Parar de fumar com narguilé eletrônico

O narguilé eletrônico também conhecido como e-cigarro é um dispositivo movido à bateria.

O aparelho faz a simulação de experiência de um cigarro comum, no entanto, o diferencial é que supostamente ele oferece menos riscos à saúde, pois possui vapores de nicotina, sem o alcatrão entre outras substâncias nocivas do cigarro.

Nos últimos anos, os cigarros eletrônicos tem ganhado popularidade, principalmente entre os jovens e os fumantes que desejam uma forma menos nociva de consumir a nicotina. No entanto, isto tem crescido mesmo no Brasil onde o e-cigarro tem a sua comercialização proibida.

Deste modo, o produto acaba sendo tema de diversas discussões já que o aparelho pode ser adquirido pela Internet ou em viagens a países que permitem a sua venda, tais como Estados Unidos, França, Itália ou Portugal. Já que no Brasil a lei não permite a produção e a comercialização dos vaporizadores eletrônicos, mas o seu uso não é considerado crime.


O que é um narguilé eletrônico

Os cigarros eletrônicos estão no mercado desde 2003, na China, mas somente em 2006 eles desembarcaram nos Estados Unidos e na Europa.

Deste modo, os e-cigarros entraramm no mercado sem problemas e sem regulamentação do governo. De início eles eram produzidos por pequenas empresas, mas com os anos as empresas de tabaco adquiriram e passaram a desenvolver o dispositivo.

No geral o aparelho possui um reservatório que contém um líquido que pode vir com nicotina, além do atomizador, responsável em aquecer o líquido e gerar o vapor.

Na sequência o sensor ativa o atomizador quando é feita a inalação (alguns usam o botão), além do item apresentar a bateria e um recarregador de bateria.

Assim o utilizador ativa o atomizador por meio da inalação ao apertar o botão. O atomizador aquece o líquido e cria uma fumaça de vapor. Deste modo, o narguilé eletrônico simula a experiência de fumar um cigarro convencional, porém, sem combustão e a inalação de substâncias tóxicas presentes no tabaco.


Tratamento com Narguilé eletrônico contra o cigarro comum

Por um lado é possível observar que o cigarro eletrônico é menos prejudicial que os cigarros convencionais.

No entanto, como se trata de um produto novo ele acabou chamando atenção dos órgãos governamentais recentemente, portanto, não existem grandes estudos científicos que demonstrem a consequências do uso prolongado do e-cigarro.
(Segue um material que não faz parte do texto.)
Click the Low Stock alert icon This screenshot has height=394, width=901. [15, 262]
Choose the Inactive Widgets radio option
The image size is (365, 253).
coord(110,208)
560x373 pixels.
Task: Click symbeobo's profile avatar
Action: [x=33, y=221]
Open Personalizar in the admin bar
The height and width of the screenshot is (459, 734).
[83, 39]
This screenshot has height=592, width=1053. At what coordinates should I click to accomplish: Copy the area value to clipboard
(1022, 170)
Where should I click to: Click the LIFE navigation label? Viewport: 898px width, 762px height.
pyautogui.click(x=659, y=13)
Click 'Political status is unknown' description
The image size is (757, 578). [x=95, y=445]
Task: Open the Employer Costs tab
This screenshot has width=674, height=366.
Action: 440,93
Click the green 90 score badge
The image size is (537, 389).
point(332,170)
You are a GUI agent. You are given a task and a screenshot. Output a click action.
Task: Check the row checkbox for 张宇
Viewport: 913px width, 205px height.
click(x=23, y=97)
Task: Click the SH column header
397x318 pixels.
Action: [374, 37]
De toda forma é preciso frisar que ele é mais seguro que o cigarro comum, porém alguns países como Brasil, Áustria, Argentina, Canadá e Colômbia não permitem a sua comercialização. Mas outros como Austrália, Dinamarca, Bélgica e Austrália só permitem a venda sem nicotina.

Já em relação aos aromas artificiais, conforme fabricantes, o vapor eletrônico é seguro, pois eles são os mesmos usados nos alimentos industrializados.
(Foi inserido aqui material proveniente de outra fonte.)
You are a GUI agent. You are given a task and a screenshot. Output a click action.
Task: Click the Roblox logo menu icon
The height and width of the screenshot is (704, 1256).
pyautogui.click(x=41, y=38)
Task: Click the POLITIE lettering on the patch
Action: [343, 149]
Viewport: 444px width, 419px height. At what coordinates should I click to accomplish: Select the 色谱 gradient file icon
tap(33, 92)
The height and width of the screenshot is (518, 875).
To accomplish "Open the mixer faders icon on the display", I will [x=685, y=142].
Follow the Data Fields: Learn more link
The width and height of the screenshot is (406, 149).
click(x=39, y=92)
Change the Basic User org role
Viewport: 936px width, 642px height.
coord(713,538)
Em todo caso, o narguilé eletrônico possui algumas vantagens e pode servir como tratamento, pois:

  • É menos poluente.
  • Existe uma menor exposição às substâncias químicas tóxicas.
  • Não provoca mau cheiro.
  • O fumo passivo é menos tóxico
  • Os dentes não ficam amarelados.
  • Parece ter um menor risco de doenças pulmonares, apesar de haver riscos.

Além disso, existem outras vantagens tais como:

Os cigarros eletrônicos são isentos de toxicidade, além de ter opções mais seguras e com embasamento científico do que fármacos e chicletes ou adesivos de nicotina.

Alguns usuários que consome os fármacos e chicletes ou adesivos de nicotina diminuem o uso de cigarro tradicional. Sendo assim, do ponto de vista da saúde pública, a popularização do narguilé eletrônico é um passo no controle do tabagismo.